Funny you should mention that. Comcast Lansing used to transmit some basic
cable SD channels and broadcast HD channels in clearQAM. When they killed
the analog tier, they also killed clearQAM, necessating the use of the mini
boxes on secondary TVs.
I believe the reason why Comcast went to the mini boxes was because they
would interface with second and third TVs that were analog CRT TVs. Only
the main TV would be the "high priced" HDTV.
The only interface available on the free Motorola mini boxes is Channel 3
NTSC RF. No HDMI, no Component Analog, and not even Composite NTSC analog.
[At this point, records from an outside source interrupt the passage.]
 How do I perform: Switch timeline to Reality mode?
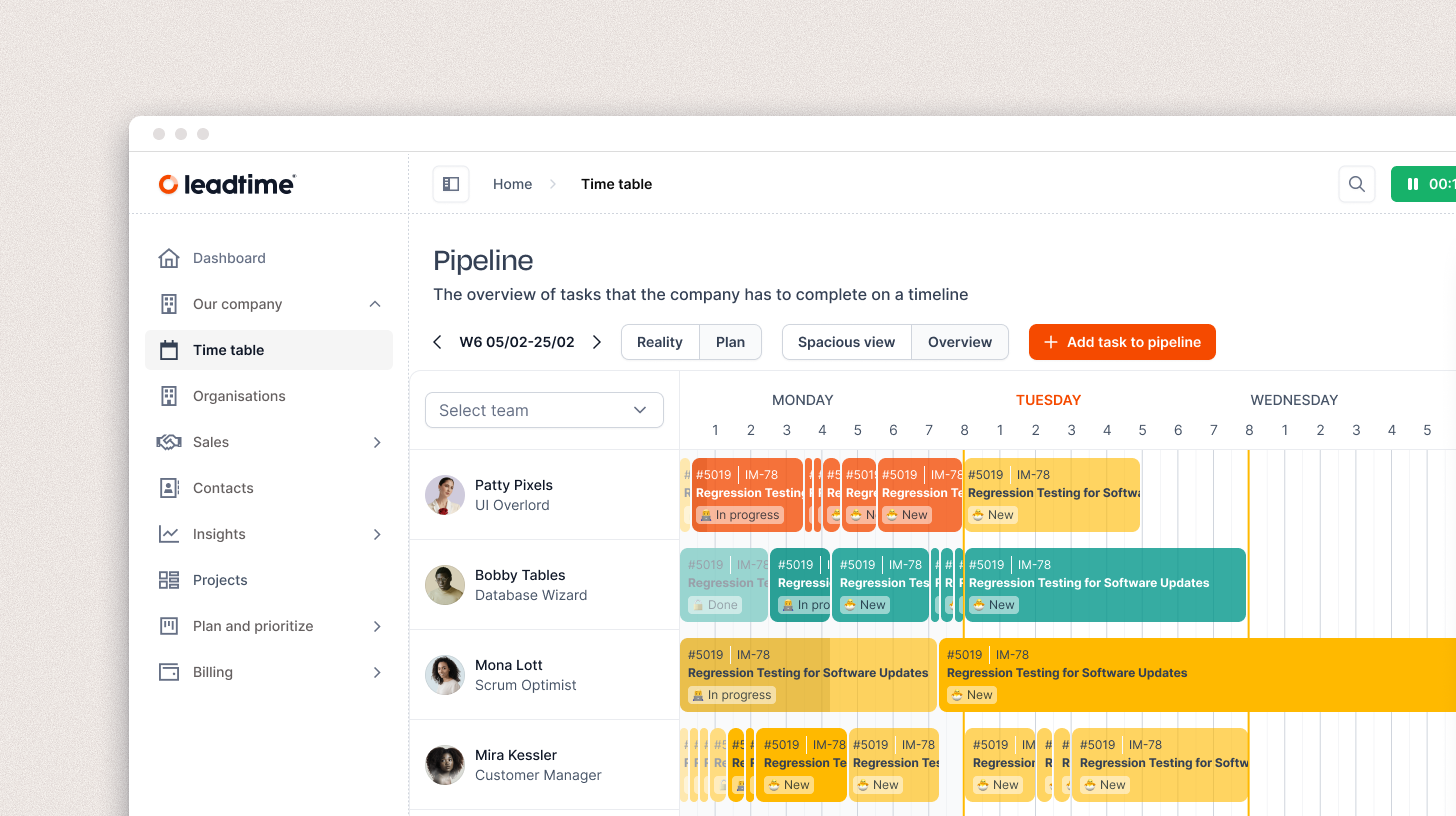(x=660, y=342)
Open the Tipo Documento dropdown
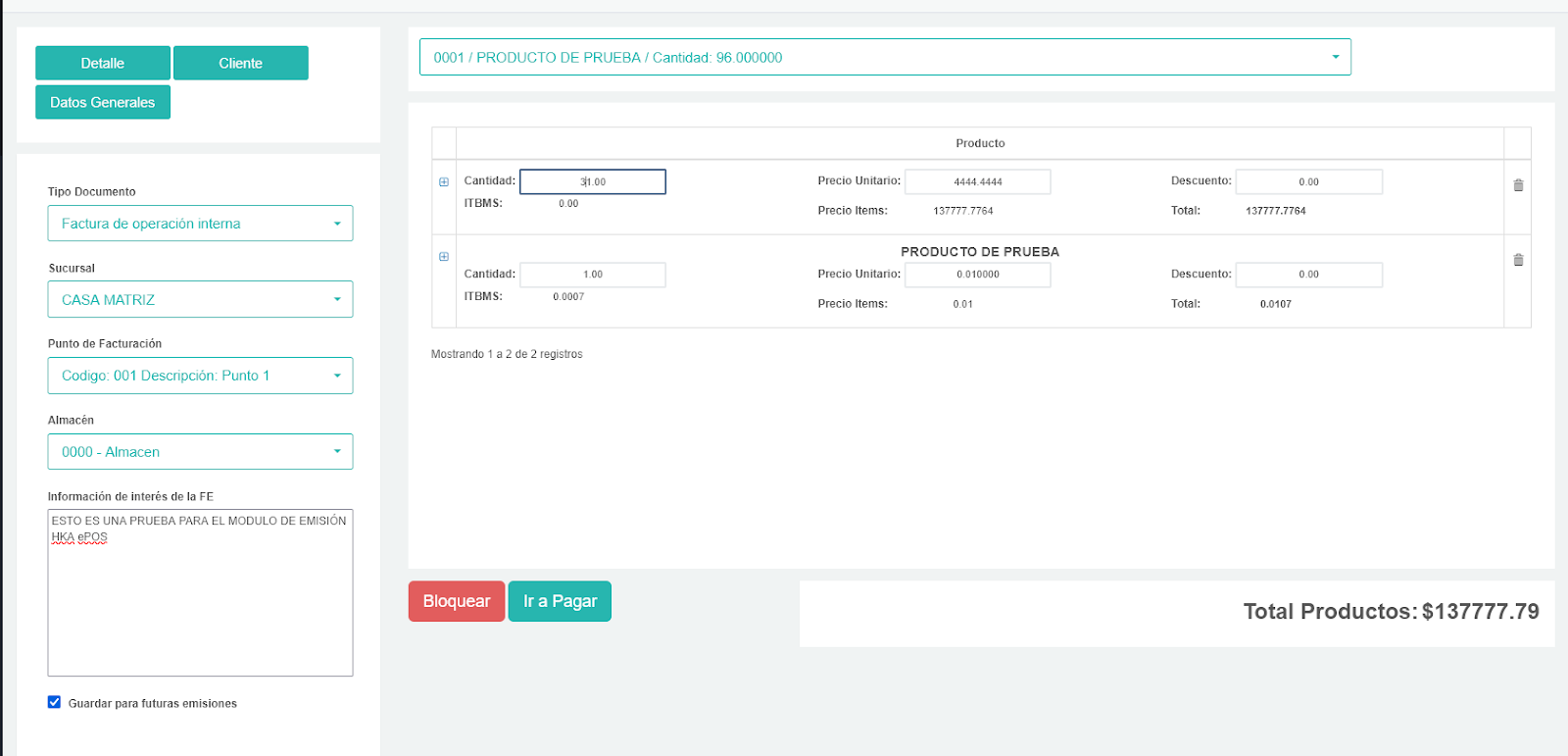 pyautogui.click(x=200, y=224)
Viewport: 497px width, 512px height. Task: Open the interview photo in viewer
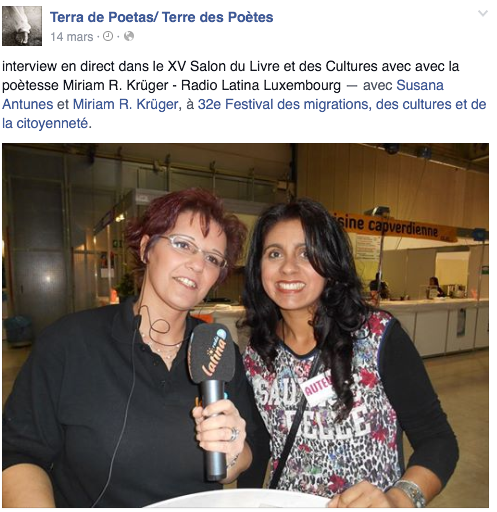tap(245, 325)
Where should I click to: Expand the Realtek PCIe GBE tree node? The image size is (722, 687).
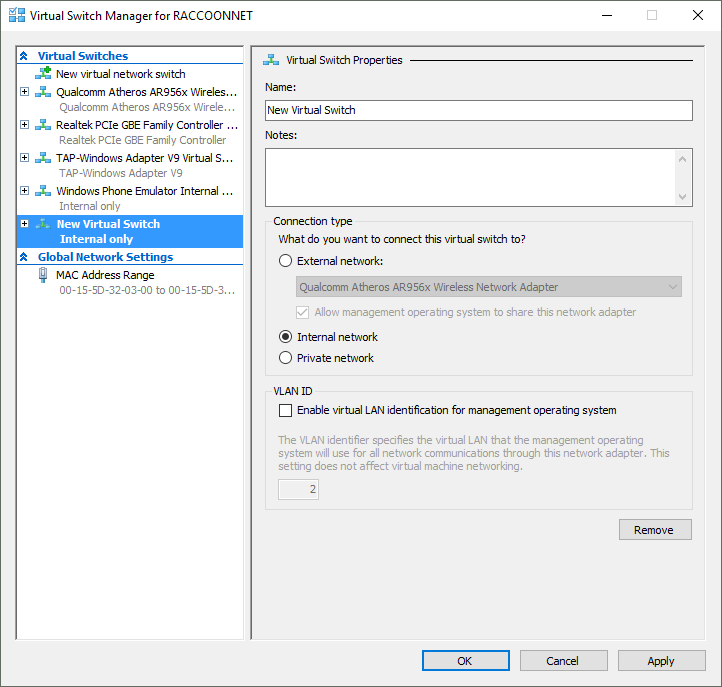coord(25,125)
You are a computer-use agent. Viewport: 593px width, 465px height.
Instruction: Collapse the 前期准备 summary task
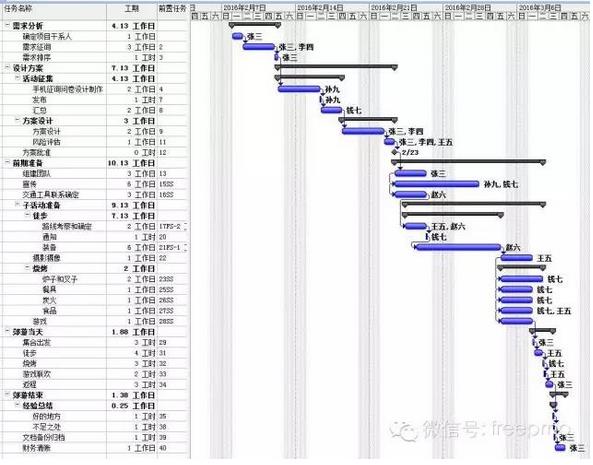pyautogui.click(x=7, y=163)
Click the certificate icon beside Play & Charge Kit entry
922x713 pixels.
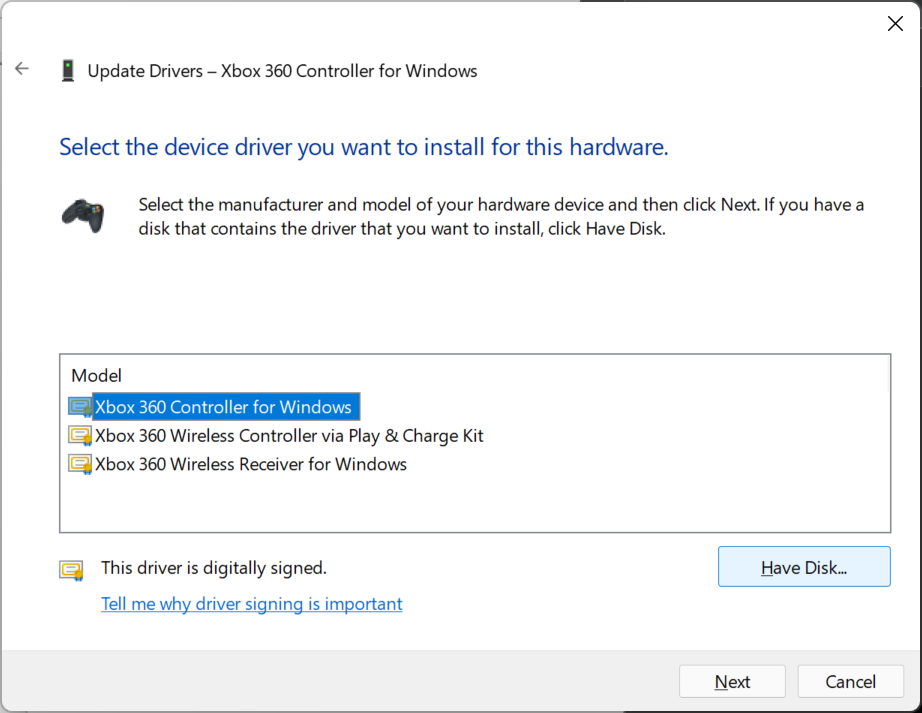pyautogui.click(x=80, y=436)
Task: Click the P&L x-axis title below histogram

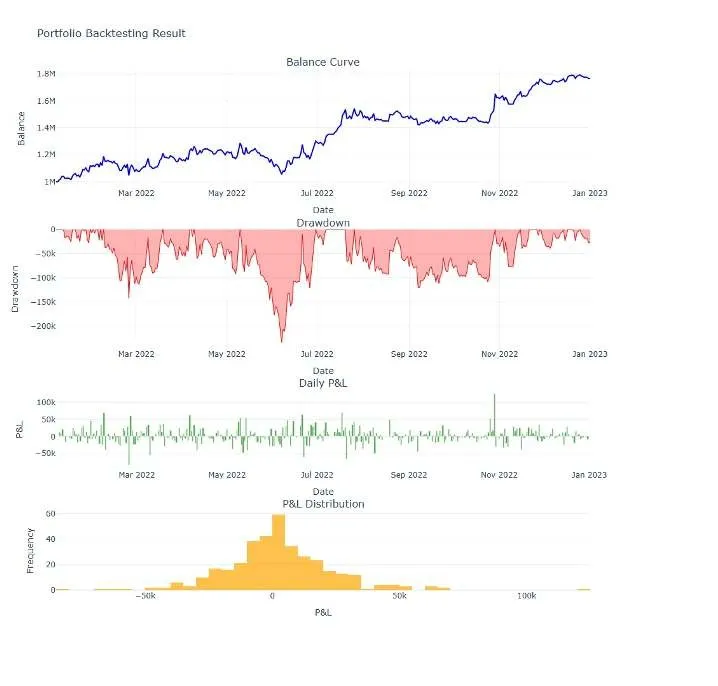Action: click(x=323, y=612)
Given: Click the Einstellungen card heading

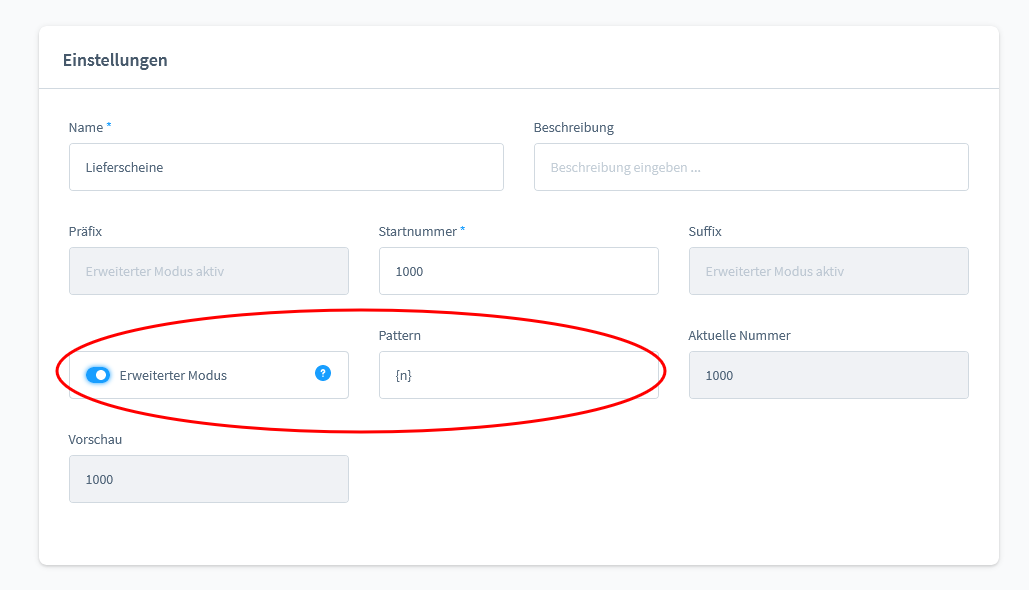Looking at the screenshot, I should tap(115, 60).
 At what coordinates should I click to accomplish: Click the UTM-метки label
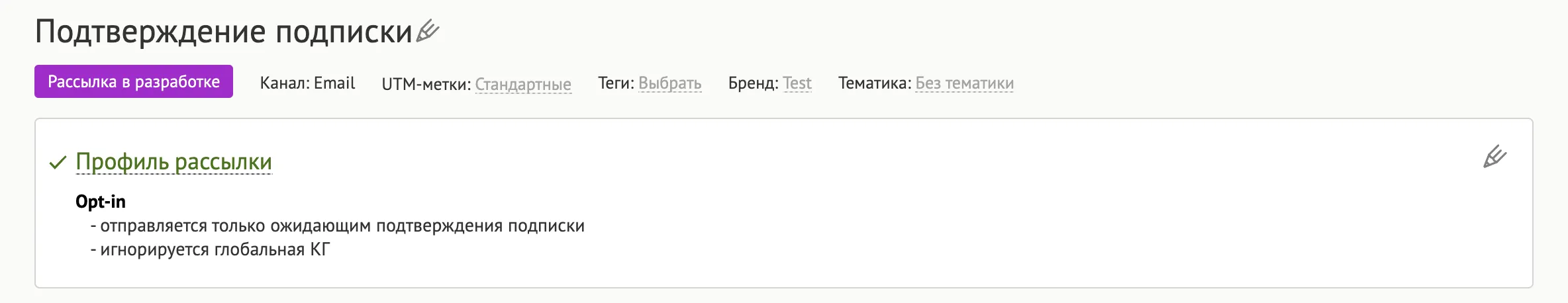point(426,84)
Just NTSC via RF Channel 3. The video quality really stinks.
John
----- Original Message -----
From: "Manfredi, Albert E" <albert.e.manfredi@xxxxxxxxxx>
To: <opendtv@xxxxxxxxxxxxx>
Sent: Friday, April 29, 2016 8:21 PM
Subject: [opendtv] Re: Cox: Hard-wired cable users must soon switch to mini
box | Gainesville.com
But back to the little box. It seems to me that instead of insisting on these blasted boxes, Cox could also just transmit their basic channels (the same ones these guys watched on analog) over clear QAM, or whatever you guys call unencrypted QAM. Or for that matter, over 8-VSB channels. Why isn't this the more exact equivalent of the analog channels??